In college, high school and NBA basketball, the sixth man is the fans attempting to influence the game by cheering and chanting for their team of choice. The fan section is referred to as the "sixth man", because they are considered the sixth "player" of their basketball team. High school and college student sections are numerous across the United States, and many share the same characteristics.

== College basketball ==
Sixth man clubs originated in college basketball, where deep crowds of students assemble to chant for their team. Quality sixth man squads attend home and away games to support their team. These student sections are strong parts of the game experience, and run the gamut from the Duke's infamous Cameron Crazies to the University of Illinois' altruistic Orange Krush. Many create identical shirts to appear unified and even more numerous. Sixth man clubs name themselves based on their school mascot or color. These student sections are known for their creativity in chants, intimidation tactics to distract the opposing team, and their creativity in raiding away games.

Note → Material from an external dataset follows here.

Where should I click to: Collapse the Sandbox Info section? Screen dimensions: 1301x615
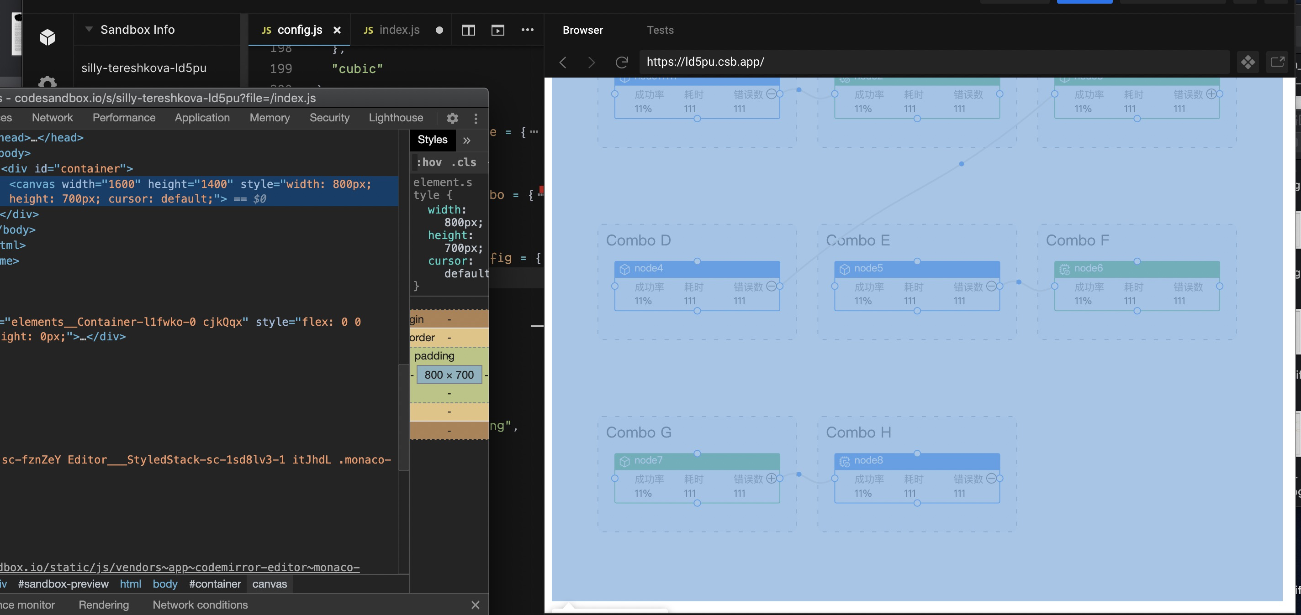pos(89,29)
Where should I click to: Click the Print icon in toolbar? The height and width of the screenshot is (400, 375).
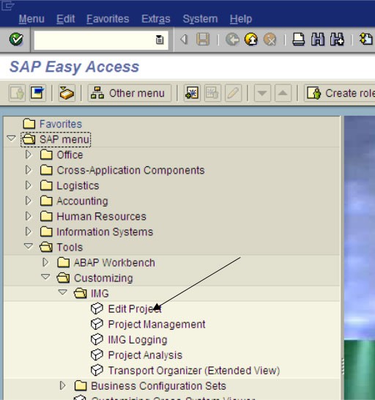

== High school basketball ==
Sixth man squads assemble themselves together across the United States. Like their collegiate counterparts, high school squads wear matching shirts and name themselves based on their mascot. High school sixth man clubs are able to have the largest impact on the games because the size of the gymnasium is much smaller than its college counterpart. Sixth man squads organize themselves sometimes inches away from the court and work to intimidate their opponents personally. Player-fan interactions occur a lot because of this. This can sometimes backfire, as was the case with former Wisconsin high school player and future NBA player Tyler Herro. Herro, born and raised in Wisconsin, originally committed to play for the University of Wisconsin but later changed his mind and committed to the University of Kentucky. Knowing this, a home crowd's sixth man chanted "Traitor" at him during a road game and Herro responded with a 45 point game and led his team to a road victory.

== Goals and rituals ==
The "sixth man" has taken the role of cheering to a higher and more intense level. The main goal is to be so loud that their team gets pumped up, and the opposing team gets intimidated. Most squads choose to stand up during the whole game. Many squads put their hands in the air whenever their team is shooting a free throw for good luck.